SMITH CENTER, Kan. – Smith Center Memorial Hospital reopened to visitors at the end of June but there are still several changes that will likely remain in place for the foreseeable future.
Patients are allowed to have one visitor at a time. Each visitor should check in with the receptionist or a registration clerk when arriving. When they do, they should expect to answer a few health screening questions and be asked to wait to be escorted to the inpatient area.
“This process helps us in several ways,” said Sarah Ragsdale, chief nursing officer at the hospital. “First, we can make sure the guest is healthy and safe to visit patients. If a patient is with a provider, in the shower, has another guest or is otherwise occupied, we’ll ask visitors to wait in the lobby before taking them back to see their loved one.”
According to Ragsdale screening visitors is still an important part of the reopening plan at the hospital. For this reason, guests may want to stagger their visits so that large groups are not waiting in the lobby. Ragsdale also encourages calling before coming to visit and asking a member of the nursing staff to explain the daily routine for a patient to better schedule time with loved ones.
“We want patients to see their loved ones and we know visitors help with the recovery process, however, we must also think of the impact on the overall health of our patients and staff,” Ragsdale said. “This is why it is extremely important to follow the protocol of talking with a receptionist or registration clerk before entering the patient area.”
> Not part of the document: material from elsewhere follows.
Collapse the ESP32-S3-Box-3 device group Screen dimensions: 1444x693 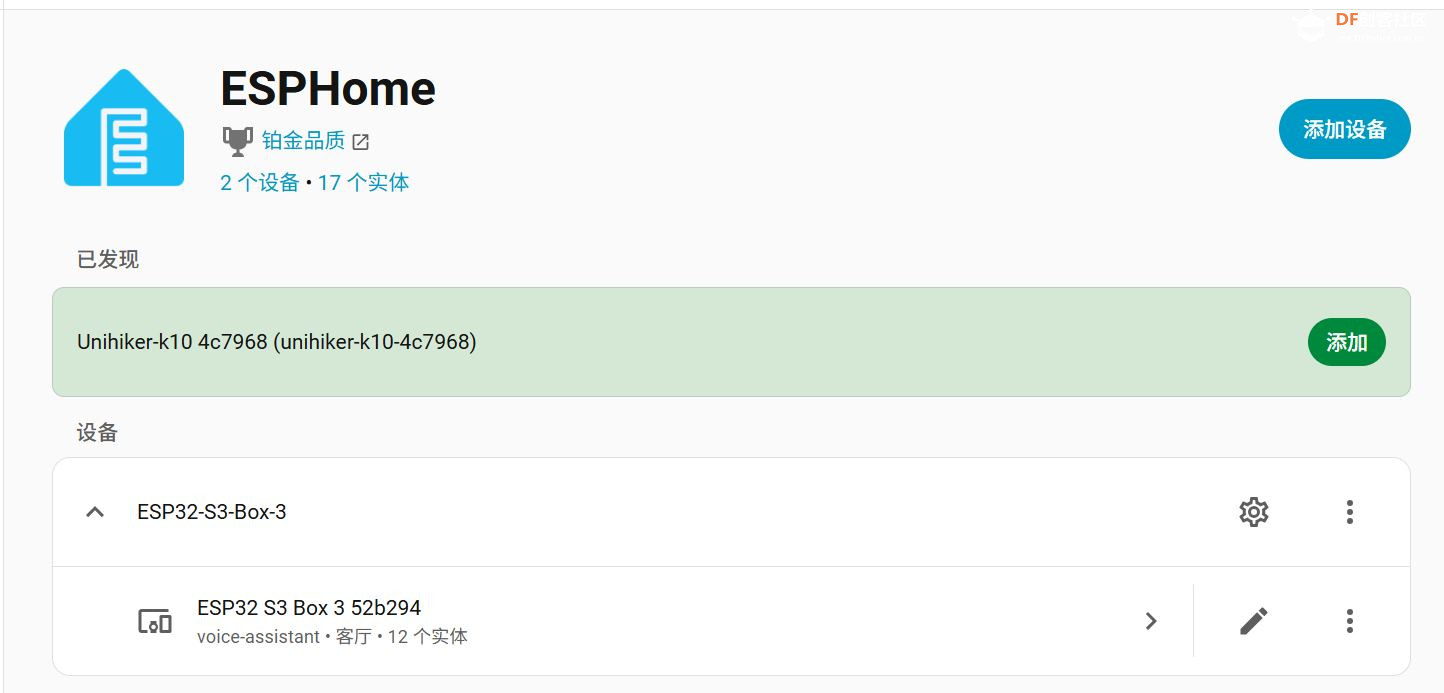coord(94,511)
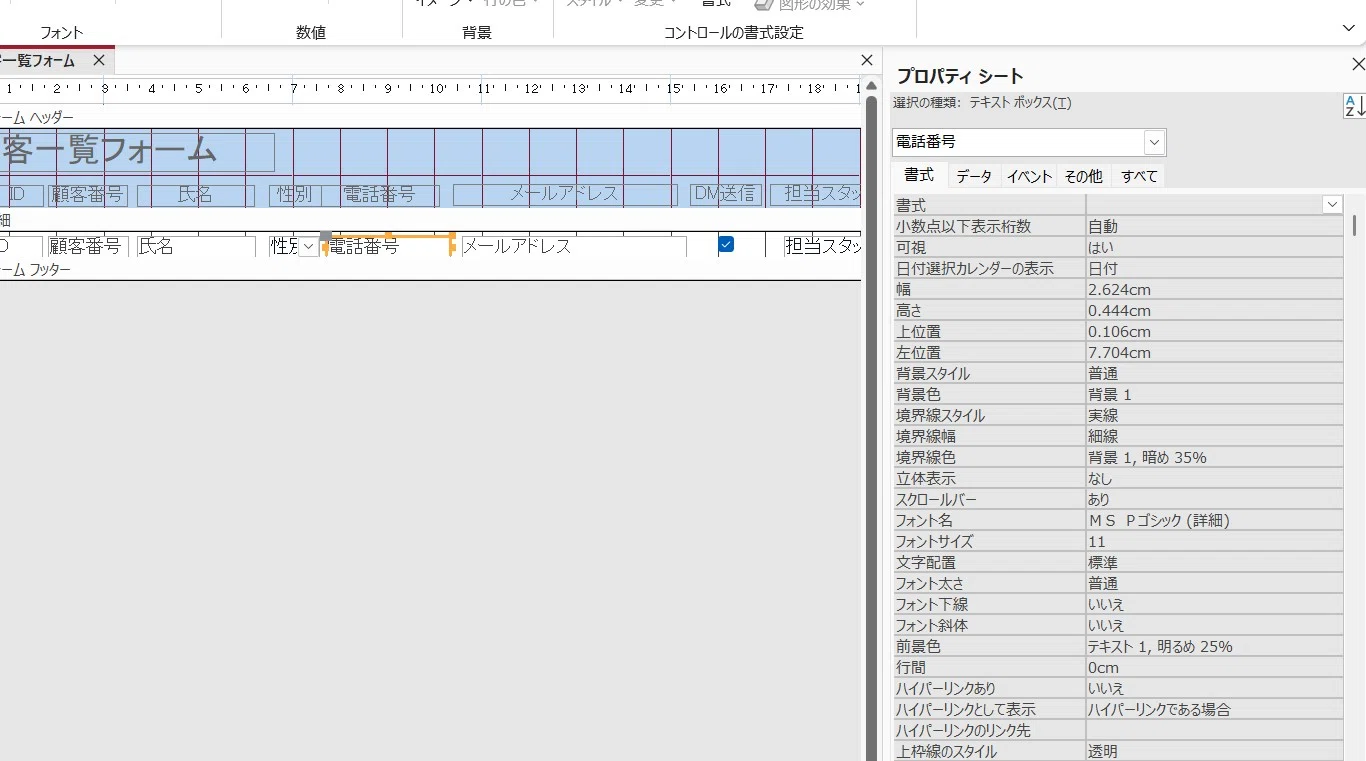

Ragsdale and the other nursing staff at SCMH would also appreciate visitors checking in at the nurses’ station before walking back to a patient’s room. Some patients may require additional precautions or may not be allowed visitors based on their specific situation.
Visitor restrictions are even tighter on the most vulnerable patients. Patients who are in isolation or need special precautions to be kept safe will likely not be able to see loved ones in person.
“We’re happy to set up a Zoom call or other video chat service to connect patients with loved ones,” Ragsdale said. “The hospital purchased several tablets for patients to use in these cases and we’ve found success from virtual visits.”
While Smith County has not seen the increases in COVID-19 cases that area counties have had, the disease is too close to be lax on visitor policies. Some hospitals in the area have either not reopened to visitors or have gone back to restrictions put in place in the spring. Exceptions to the visitor limitations are made for patients who are actively dying.
“We know from talking with other facilities in the area that things can change rapidly,” Ragsdale said. “We appreciate everyone following our protocols and supporting the work of our staff to keep the community safe and healthy.